You mean you can't go to the Bios?

----------

## nonhuman

 *dE_logics wrote:*   

> The PC appears to be ~7 years old.

 

Yeah, there'sabouts.

 *Quote:*   

> Oh, you gotta reformat it again you know, just got rot with time.

 

Good to know. I've got no interest in running Windows on it, just in retrieving any files of interest that might be on the drives. I can always pull them and mount them on another box for that.

 *Quote:*   

> You mean you can't go to the Bios?

 

Right. I mean the startup screen... I've tried pretty much all the F keys, and I just can't get the thing to do anything other than boot into Windows are prompt me for a floppy to flash the bios from... I've even tried looking up manuals for the mobo, but it's so old they don't seem to be available online...

----------

## jongeek

The manual says to press <Alt>-<F2> during POST. 

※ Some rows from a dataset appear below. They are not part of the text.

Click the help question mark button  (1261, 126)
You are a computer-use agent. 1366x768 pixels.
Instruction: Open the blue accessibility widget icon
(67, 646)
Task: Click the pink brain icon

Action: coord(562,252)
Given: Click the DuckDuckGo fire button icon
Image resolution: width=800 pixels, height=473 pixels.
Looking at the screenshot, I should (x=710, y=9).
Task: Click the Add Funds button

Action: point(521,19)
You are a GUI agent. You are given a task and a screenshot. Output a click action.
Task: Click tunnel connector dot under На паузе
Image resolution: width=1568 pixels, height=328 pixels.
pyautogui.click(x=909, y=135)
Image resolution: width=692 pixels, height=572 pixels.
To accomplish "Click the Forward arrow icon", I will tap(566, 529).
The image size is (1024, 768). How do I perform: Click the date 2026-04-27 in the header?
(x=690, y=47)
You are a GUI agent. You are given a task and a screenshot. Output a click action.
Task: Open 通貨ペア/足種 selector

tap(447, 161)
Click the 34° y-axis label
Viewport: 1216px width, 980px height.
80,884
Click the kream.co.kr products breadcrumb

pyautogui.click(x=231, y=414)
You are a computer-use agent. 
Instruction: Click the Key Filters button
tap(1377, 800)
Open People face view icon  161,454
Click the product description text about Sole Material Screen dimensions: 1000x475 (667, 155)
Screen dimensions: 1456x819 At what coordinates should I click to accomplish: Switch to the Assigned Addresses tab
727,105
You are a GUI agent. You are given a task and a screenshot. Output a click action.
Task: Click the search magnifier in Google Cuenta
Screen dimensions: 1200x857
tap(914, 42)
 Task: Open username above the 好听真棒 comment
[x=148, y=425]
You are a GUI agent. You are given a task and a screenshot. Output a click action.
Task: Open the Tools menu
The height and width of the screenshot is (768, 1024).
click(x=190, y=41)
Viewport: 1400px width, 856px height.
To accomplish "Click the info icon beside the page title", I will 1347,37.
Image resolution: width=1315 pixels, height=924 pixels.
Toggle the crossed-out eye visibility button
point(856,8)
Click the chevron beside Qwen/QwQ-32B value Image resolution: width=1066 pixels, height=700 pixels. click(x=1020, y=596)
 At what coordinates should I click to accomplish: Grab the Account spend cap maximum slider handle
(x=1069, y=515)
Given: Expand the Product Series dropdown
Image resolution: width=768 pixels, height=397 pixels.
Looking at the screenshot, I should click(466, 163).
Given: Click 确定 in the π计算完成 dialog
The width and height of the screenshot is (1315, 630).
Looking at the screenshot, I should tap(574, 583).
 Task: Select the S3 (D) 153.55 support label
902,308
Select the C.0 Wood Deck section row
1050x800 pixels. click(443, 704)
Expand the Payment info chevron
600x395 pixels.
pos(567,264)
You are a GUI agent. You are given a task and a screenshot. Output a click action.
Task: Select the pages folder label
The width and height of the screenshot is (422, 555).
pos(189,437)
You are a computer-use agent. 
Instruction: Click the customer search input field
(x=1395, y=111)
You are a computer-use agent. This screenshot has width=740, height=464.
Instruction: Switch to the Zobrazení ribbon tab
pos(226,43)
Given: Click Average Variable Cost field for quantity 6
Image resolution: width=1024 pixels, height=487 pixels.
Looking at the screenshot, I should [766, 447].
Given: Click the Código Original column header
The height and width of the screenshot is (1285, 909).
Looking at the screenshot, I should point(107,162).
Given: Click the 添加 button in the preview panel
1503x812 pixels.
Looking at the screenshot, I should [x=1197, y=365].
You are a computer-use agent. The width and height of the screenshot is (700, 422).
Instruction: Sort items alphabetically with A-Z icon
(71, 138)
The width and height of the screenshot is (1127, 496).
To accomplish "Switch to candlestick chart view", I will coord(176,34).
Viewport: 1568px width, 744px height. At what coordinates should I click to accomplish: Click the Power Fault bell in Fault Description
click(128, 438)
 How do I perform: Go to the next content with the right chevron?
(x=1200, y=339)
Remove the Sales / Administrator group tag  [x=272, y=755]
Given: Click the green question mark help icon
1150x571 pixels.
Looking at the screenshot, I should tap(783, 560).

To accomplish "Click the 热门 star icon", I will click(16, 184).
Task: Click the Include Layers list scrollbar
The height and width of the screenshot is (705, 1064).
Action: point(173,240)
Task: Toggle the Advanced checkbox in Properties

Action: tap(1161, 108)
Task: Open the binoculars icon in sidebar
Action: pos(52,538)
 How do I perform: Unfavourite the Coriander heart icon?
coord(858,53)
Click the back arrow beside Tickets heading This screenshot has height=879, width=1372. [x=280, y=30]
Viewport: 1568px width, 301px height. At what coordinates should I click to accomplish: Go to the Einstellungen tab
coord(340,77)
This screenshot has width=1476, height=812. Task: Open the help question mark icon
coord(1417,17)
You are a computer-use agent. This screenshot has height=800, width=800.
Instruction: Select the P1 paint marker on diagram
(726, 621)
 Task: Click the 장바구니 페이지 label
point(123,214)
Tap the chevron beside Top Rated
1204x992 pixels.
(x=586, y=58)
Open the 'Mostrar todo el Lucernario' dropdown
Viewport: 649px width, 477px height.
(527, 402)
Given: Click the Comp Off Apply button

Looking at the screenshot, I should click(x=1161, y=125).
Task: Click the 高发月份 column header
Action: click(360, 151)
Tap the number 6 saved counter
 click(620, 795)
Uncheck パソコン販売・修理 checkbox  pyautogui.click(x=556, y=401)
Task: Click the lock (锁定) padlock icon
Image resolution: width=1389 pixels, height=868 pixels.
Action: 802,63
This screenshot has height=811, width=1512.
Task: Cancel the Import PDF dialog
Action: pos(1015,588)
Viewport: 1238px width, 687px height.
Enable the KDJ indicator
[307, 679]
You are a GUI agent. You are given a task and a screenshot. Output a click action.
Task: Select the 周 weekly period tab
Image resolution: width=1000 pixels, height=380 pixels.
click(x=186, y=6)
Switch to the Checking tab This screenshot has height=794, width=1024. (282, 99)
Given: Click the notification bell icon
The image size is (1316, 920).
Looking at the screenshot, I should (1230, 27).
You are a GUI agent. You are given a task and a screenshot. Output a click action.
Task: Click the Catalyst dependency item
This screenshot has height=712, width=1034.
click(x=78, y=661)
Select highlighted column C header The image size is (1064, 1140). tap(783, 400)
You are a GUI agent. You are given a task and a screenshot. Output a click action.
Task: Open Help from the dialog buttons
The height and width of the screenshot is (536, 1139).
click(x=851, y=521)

Manual here: http://www.fixya.com/support/p362922-asus_p4sdx_motherboard/manual-11143.

----------

## nonhuman

 *jongeek wrote:*   

> The manual says to press <Alt>-<F2> during POST. 
> 
> Manual here: http://www.fixya.com/support/p362922-asus_p4sdx_motherboard/manual-11143.

 

Oddly, Alt-F2 (before or during POST) takes you to the Bios flasher... However thanks to trying to do it during POST I noticed that for a split second the screen said to push DEL during POST to get to setup, and that's what did it. Currently backing up the existing files for my wife, and then I'll be free to do as I please with this machine!

Thanks!

----------